Existentialism, Authenticity, Solidarity
What makes individuals what they are? How should they judge their social and political interaction with the world? What makes them authentic or inauthentic? This original and provocative study explores the concept of "authenticity" and its relevance for radical politics.
Weaving together close readings of three 20th century thinkers: Martin Heidegger, Karl Jaspers and Jean-Paul Sartre with the concept of authenticity, Stephen Eric Bronner illuminates the phenomenological foundations for self-awareness that underpin our sense of identity and solidarity.
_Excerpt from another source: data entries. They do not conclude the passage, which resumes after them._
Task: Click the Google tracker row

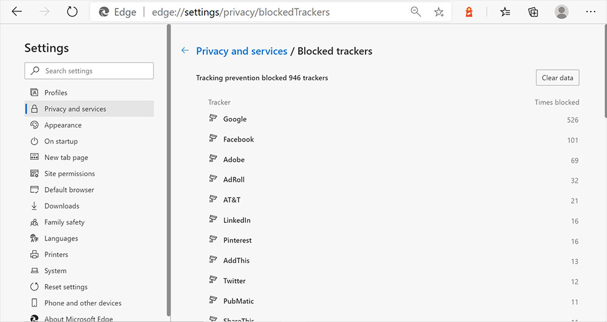Action: tap(393, 119)
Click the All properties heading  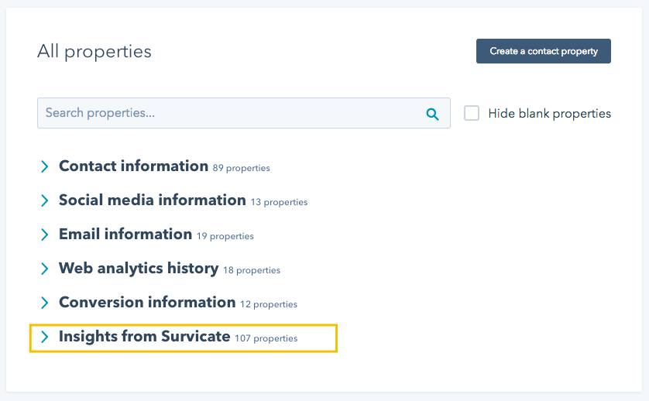click(x=94, y=52)
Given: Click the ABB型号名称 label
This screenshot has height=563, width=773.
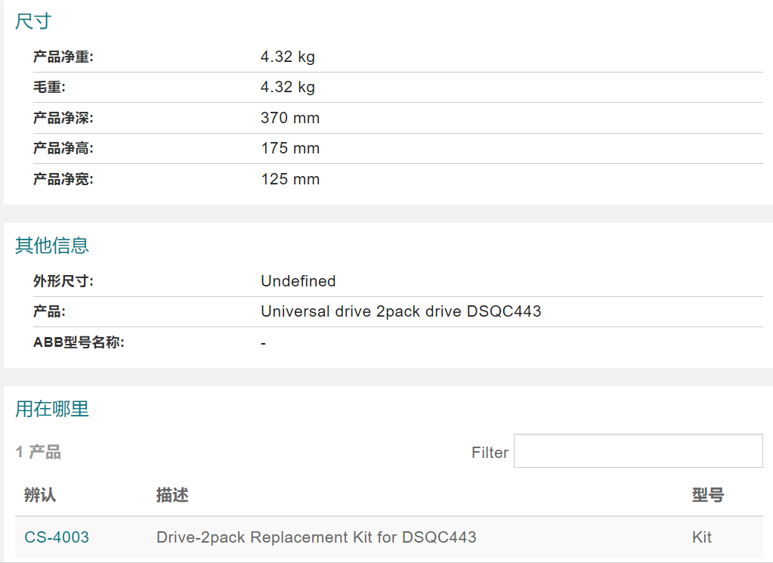Looking at the screenshot, I should 79,342.
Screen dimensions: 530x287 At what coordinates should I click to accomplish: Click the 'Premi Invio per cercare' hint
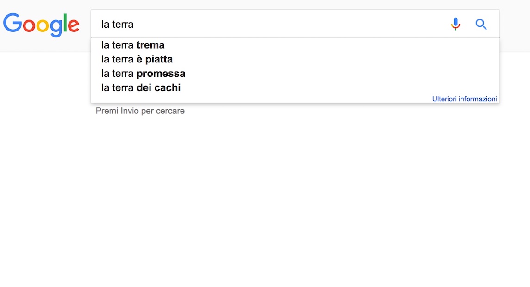click(140, 111)
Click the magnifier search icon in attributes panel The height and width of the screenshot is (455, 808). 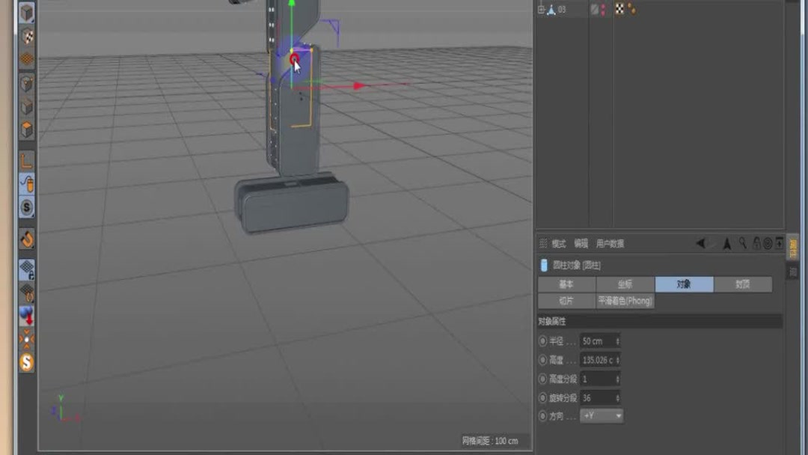click(x=742, y=243)
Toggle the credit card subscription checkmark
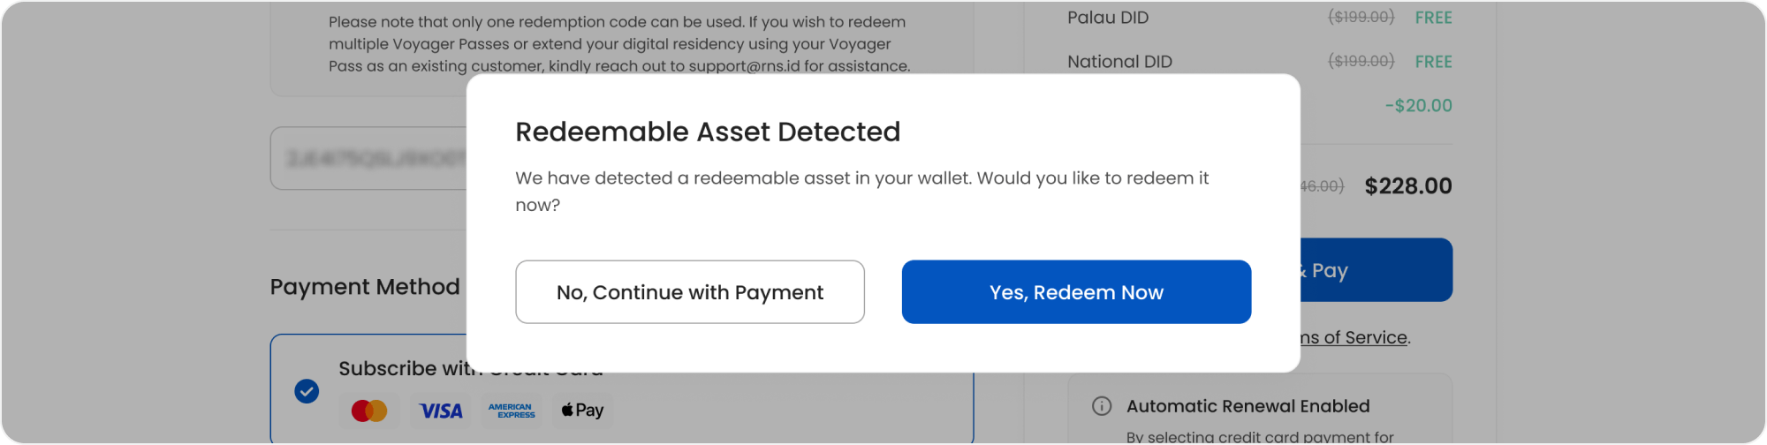The width and height of the screenshot is (1767, 445). (x=307, y=390)
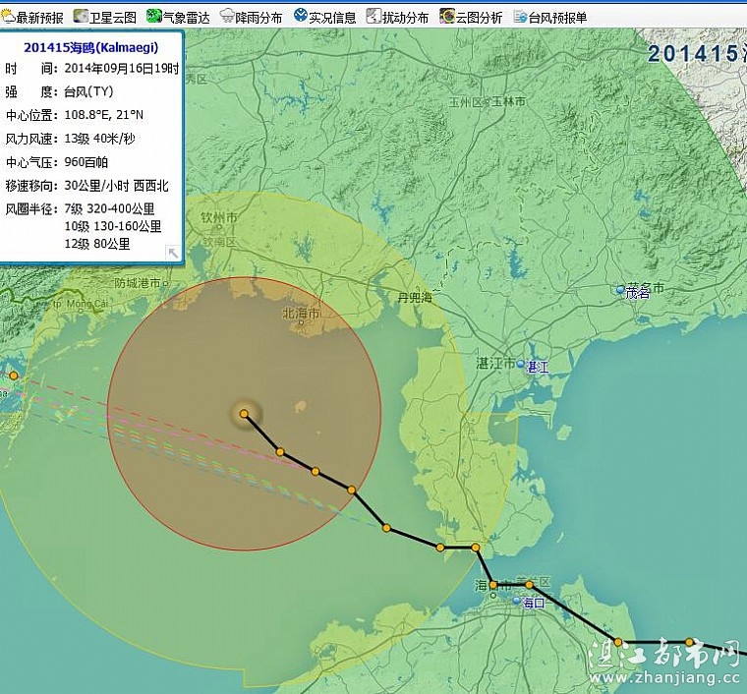Click the track point nearest Haikou city
Image resolution: width=747 pixels, height=694 pixels.
click(x=529, y=585)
He claims that different expressions of the existential tradition compete with one another in determining how authenticity might be experienced, but all of them ultimately rest on self-referential judgments. The author’s own new framework for a political ethic at once serves as a corrective and an alternative.
Wonderfully rich, insightful, and nuanced, Stephen Eric Bronner has produced another bookshelf staple that speaks to crucial issues in politics, philosophy, psychology, and sociology. Existentialism, Authenticity, Solidarity will appeal to scholars, students and readers from the general public alike.
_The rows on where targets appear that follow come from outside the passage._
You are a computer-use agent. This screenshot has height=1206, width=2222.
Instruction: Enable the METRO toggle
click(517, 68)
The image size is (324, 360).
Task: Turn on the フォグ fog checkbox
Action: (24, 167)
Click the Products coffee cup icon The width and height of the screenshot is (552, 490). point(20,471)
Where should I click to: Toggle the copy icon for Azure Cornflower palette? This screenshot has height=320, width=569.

1. Authenticity and Silence: Martin Heideggar
2. Authenticity and Communication: Karl Jaspers
3. Authenticity and Engagement: Jean-Paul Satre
4. Authenticity and Solidarity
"Stephen Eric Bronner, known for his work on Marxism and the Frankfurt School, now offers his take on the existentialist alternative. His brilliant critique of the cult of authenticity also offers an innovative ethical alternative. An important contribution to current debates."
Andrew Feenberg, Canada Research Chair in Philosophy of Technology, School of Communication, Simon Fraser University
"Stephen Eric Bronner’s new book is a must read for anyone interested in examining the concept of "authenticity." Exploring the existential understanding of the idea, he offers a new and innovative framework of authentic solidarity. It speaks to students, scholars, and activists alike."
Arnold L. Farr, Professor of Philosophy, University of Kentucky, Founder and Former President of the International Herbert Marcuse Society
"Before and after the Second World War, existentialism of different kinds was important before fading away. In his well documented study, Stephen Eric Bronner advocates for a return to the existentialist theme of authenticity."